PALAIS DE GLACE...Extrait

 

Il en est des miroirs comme de la mémoire, ils sont déformants, c’est une autre réalité mais elle reste virtuelle, si l’on pouvait se voir avec les yeux des autres, la vision serait toute autre.

Nous reste toujours l’image mentale que nous avons de nous plus jeune et en adéquation avec le souvenir de notre force, de notre poitrine volontaire, ce héros secret qui nous hante et nous permet de vieillir sans nous en rendre compte jusqu’à la rencontre de notre reflet que nous ne reconnaissons pas tout de suite, qui nous déçoit et que nous oublions aussitôt que nous le quittons.

Nous affrontons les jours qui jamais ne se ressemblent quoi qu’on en dise, toujours surpris de l’incroyable qui survient et bien que non préparés nous affrontons l’inattendu avec une soumission qui nous étonne, nous trouble, nous transforme irrémédiablement.

Le retour en arrière n’existe pas, rien ne nous prépare à avancer sans vaciller, et pourtant nous y arrivons sans coup férir et bien que nous ayons connaissance de la mort nous l’ignorons sans nous y préparer comme si nous étions immortels et concoctons des projets bien au-delà de nos espérances de vie. Toujours projetés sur le futur oubliant de vivre le présent et gardant le passé comme bagage de sécurité que nous n’ouvrons que rarement lors de défaillances de notre système d’instinct de conservation.

Les rêves aussi sont des miroirs déformants, quand je songe que je vole, je suis assis dans l’espace et j’ai 17 ans, je me meus par impulsions corporelles et ça file grand train, si je me vois amoureux je dois avoir dans les 25 ans, l’autre est presque toujours flou et s’il ne l’est pas alors je suis un autre. Sinon je me trouve dans des mondes parallèles très semblable au nôtre où je rencontre de gens dont je me souviens très bien du visage et du nom, souvent c’est dans un train et cela semble si réel que ça s’enregistre dans mes souvenirs comme la réalité au point de chercher à les rencontrer dans la vraie vie. Je ne peux me fier à ma mémoire, il m’est arrivé de me rappeler d’une voiture rouge qui en fait était verte et donc je ne pourrais jamais témoigner sur la foi du serment avec ce daltonisme de la mémoire que me ferait jurer mordicus un mensonge de l’esprit.

Les arbres aussi nus renvoient notre image, celle de grandeur et de déploiement, une sorte d’hologramme de notre âme ancrée dans la terre-mère les bras aux cieux spacieux, cette énergie que rien d’autre ne nous procure avec cette puissance et qui en même temps n’a ni poids ni consistance mais qui nous envahit tout entier et nous donne des ailes. Cette force spirituelle qui échappe à tous les poncifs, tous les cultes, tous les dogmes, qui nous donne cette sensation de pure liberté et où l’on ressemble le plus à notre conscience, celle que dès la première enfance nous savions entendre.
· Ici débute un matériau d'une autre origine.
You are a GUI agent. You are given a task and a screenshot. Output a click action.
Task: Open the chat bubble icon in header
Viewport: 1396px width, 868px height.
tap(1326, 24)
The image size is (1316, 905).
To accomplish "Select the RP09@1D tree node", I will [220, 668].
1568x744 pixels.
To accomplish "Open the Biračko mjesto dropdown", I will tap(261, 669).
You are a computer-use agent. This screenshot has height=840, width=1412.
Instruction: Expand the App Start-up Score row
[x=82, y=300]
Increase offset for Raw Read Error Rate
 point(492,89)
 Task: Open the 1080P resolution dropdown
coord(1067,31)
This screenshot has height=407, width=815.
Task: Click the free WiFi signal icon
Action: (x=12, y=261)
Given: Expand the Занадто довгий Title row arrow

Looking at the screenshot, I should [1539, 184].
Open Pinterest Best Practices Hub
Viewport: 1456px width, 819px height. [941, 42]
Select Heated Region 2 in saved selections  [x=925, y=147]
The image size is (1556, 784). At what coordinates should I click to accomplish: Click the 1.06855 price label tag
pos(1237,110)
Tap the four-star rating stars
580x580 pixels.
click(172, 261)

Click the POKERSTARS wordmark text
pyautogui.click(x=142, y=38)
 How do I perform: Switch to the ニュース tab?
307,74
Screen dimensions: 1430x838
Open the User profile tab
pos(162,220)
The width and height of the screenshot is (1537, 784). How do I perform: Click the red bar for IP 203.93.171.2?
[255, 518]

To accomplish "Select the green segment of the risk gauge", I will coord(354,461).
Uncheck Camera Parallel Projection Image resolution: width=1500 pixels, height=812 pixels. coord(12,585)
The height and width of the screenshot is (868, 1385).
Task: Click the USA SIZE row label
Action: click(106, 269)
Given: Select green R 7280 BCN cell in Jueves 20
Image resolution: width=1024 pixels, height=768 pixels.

Les flaques, les flaches, nous renvoient des cieux en creux sur terre, l’image vibrante de nos jambes en raccourcis grossissants, et loin plus bas notre tête profondément noyée dans les concentriques ondes nous regarde comme du fond d’un liquide tombe. Parfois un nuage aquatique passe lentement donnant conscience de ce temps suspendu pour notre regard un instant inquisiteur. Quelques feuilles mortes y jouent les bateaux ivres louvoyant à la dérive passant entre nos pieds invisibles puis la marche continue, notre corps se meut, l’image mentale de nous-mêmes déformée un bref moment par les ondes sales des ornières.

Enfin il arrive que ce soit dans les yeux de quelqu’un d’autre que l’on se voie avec douceur et amitié où l’on est beau à nouveau et où l’on accepte les ravages du temps. On est surpris de pouvoir encore inspirer de tels émois malgré l’âge, on se réconcilie avec soi-même et le destin dans ce genre de miroir comme devant l’infini.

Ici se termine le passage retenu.